Recipe created by Romy Gill
Bring bold flavours and vibrant colour to your Diwali table with Romy Gill’s whole roasted spiced cauliflower, a showstopping dish that’s as nourishing as it is festive. Marinated in a fragrant homemade spice blend and roasted until golden and tender, the cauliflower is served atop of a creamy bed of homemade hummus, creating a beautiful contrast of textures and tastes. .
The final flourish – a sprinkle of Himalayan Pink Salt, Selected by Maldon – adds a delicate mineral depth that enhances every bite.
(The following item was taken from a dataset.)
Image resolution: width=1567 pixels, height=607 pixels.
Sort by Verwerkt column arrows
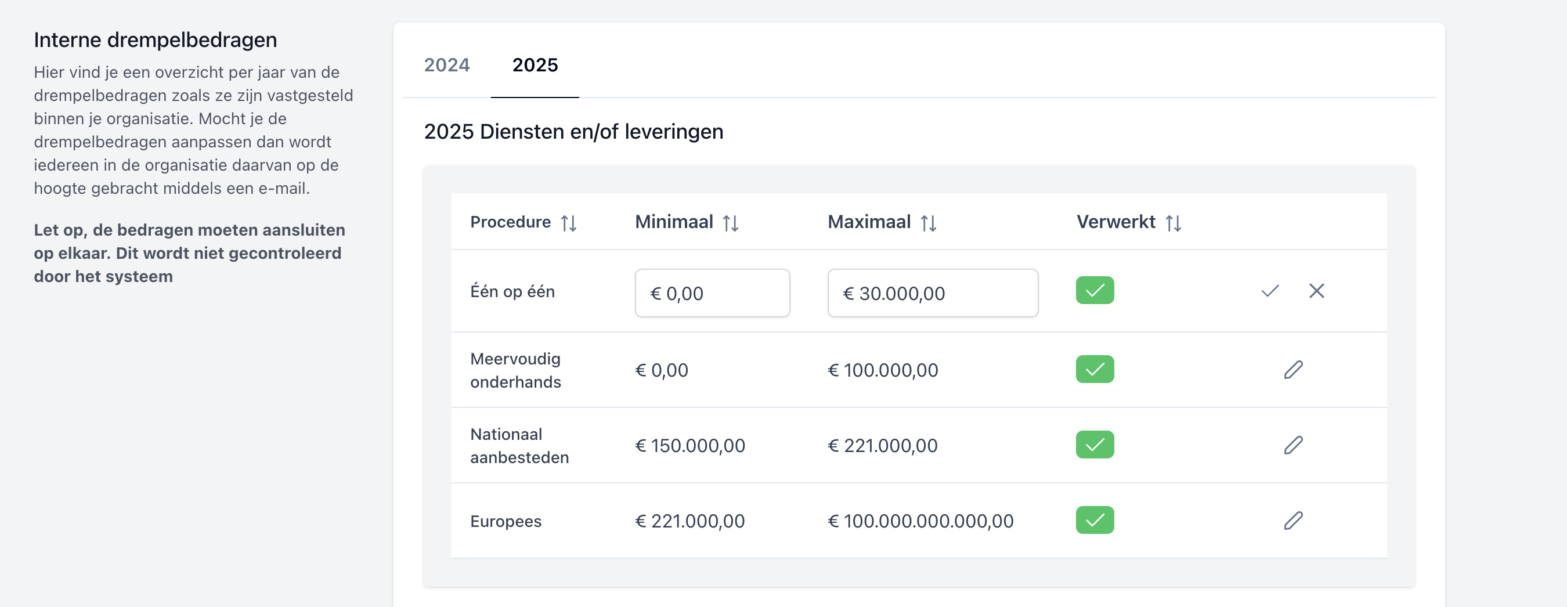(x=1173, y=223)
This dish is a celebration of spice, warmth, and togetherness, perfect for sharing with loves ones during the Festival of Lights.
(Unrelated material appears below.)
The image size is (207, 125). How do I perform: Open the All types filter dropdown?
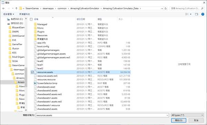[x=187, y=115]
How To Make a Whole Roasted Spiced Cauliflower Served on Hummus?

- Start by making the spice blend. Place all the listed ingredients into a blender, blitzing until it becomes a fine powder. Pour into a small dish and keep aside.
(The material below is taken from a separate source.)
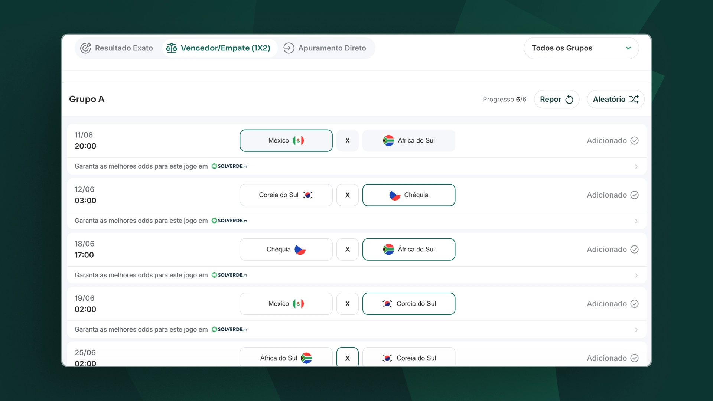Click the Repor reset arrow icon
Viewport: 713px width, 401px height.
[569, 100]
- In a bowl, add the spice blend and oil together and whisk it. Rub the blend all over the cauliflower evenly. Transfer to a baking tray with parchment paper underneath, and leave aside for 15 minutes at room temperature, to marinate.
- In the meantime, pre-heat the oven at 200 degrees.
- Cover the marinated cauliflower with foil before placing in the oven. Cook for 25 minutes. After 25 minutes remove the foil and cook for another 20 minutes. Please note, that all ovens are different, so if it needs another 5 minutes then please do give an extra 5 minutes to ensure the cauliflower is roasted evenly.
- Whilst the cauliflower is cooling, make the hummus. Place all the listed ingredients into a a blender and blitz until it becomes a creamy thick paste.
- Add a generous spoonful of hummus onto the plate, placing the whole roasted cauliflower on top.
- Serve with roasted cauliflower and small handful of green roasted pumpkin seeds.